Disney Discriminates Against Ugly People
Yes, I am accusing the Disney-owned ABC television network of discrimination … against ugly people. Okay, this is entirely in jest but I’ll at least try and make some point out of posting this here.
My father, a fellow Disney fanatic like myself, brought this to my attention this past weekend. ABC’s morning talk-show, Good Morning America, is running a contest called ‘The Royal Treatment’, in conjunction with the Walt Disney Company’s North-American Theme Park marketing campaign ‘Year of a Million Dreams’ (I have issues with this slogan and the whole campaign in general but this is neither the place nor the time to discussing that right now). The winner, a ‘deserving family’ as Good Morning America’s website puts it, will ‘be the first to spend the night in the newly created Castle Suite high atop Cinderella Castle in the Walt Disney World Magic Kingdom’. Sounds neat, doesn’t it? That is until you come to the realization that you’ll practically be a prisoner inside Cinderella’s Castle for an entire night. But, again, I am getting off topic. The contest rules are simple – write a three-hundred word essay on why your family should win a trip to the Walt Disney World resort and send it to Good Morning America along with a photo of the family.
The essay is an unusual element in of itself but the request for a photograph is what I really want to focus on. Why a photograph? Disney wants the picture-perfect Disney family. This means no ugly people (that includes ‘Zeke and Zed and Ted and Fred, and a bear named Tennessee’ from West Virginia with three teeth sticking out of their mouth), no old people, no single parents, no child-less families, etc. They want white (or possibly black, but I would imagine preferably white) beautiful middle-class parents with two children (a boy and a girl) … and I’ll throw in a dog (golden retriever) for good measure.

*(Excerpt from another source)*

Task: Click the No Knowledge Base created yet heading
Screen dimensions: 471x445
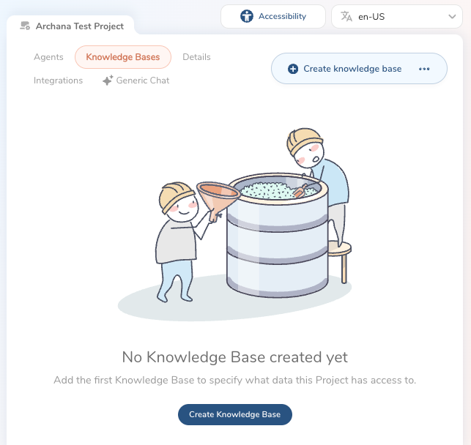Action: pos(234,357)
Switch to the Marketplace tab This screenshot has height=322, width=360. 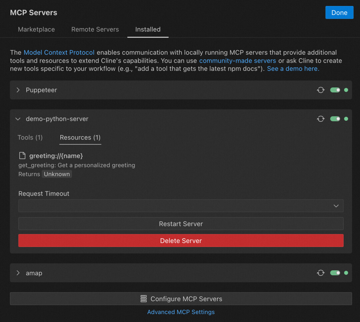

This is one of many problems I have with the major prizes up for grabs in the ‘Year of a Million Dreams’ campaign. The ‘Dream Squad’ who randomly selects guests to give prizes to inside the North-American Disney theme parks (even though this is a marketing campaign for all the Disney theme parks, only guests at the North-American parks are eligible for the major prizes, so Disneyland Paris, Hong Kong Disneyland, and Tokyo Disneyland are getting ‘royally’ screwed with this one) are first pulled aside (Disney says this is not to ‘embarrass them’ when they are given their prize) and then told what prize they have won. I can see the scenario now backstage: “Well, they were suppose to get the DVC points, Jeff, but, geez, they’re so God damn ugly … now what are we going to give them?”
Don’t even get me started about the Spangler family, the first major prize-winners of the ‘Year of a Million Dreams’ celebration, who got exclusive access to the Magic Kingdom theme park at the Walt Disney World resort. Besides the fact that it for me would have been entirely creepy to have the attractions all to myself and every single cast member waiting on my every whim, I would have hated having a bull’s-eye on my back for the rest of the day. Why the bull’s-eye? The family got exclusive access to nearly every attraction in the park which meant that each land remained closed until they have gone on the rides they wanted and moved on to the next land. So, in essence most of the park that day (October 1st) remained closed until one in the afternoon. How pissed would you have been if you went to the park that day and found out that you couldn’t do what you wanted to that day because of this? Disney didn’t announce this in advance so it’s not your fault if you weren’t aware of this. Why didn’t Disney paint a bull’s-eye on them for Christ’s sake?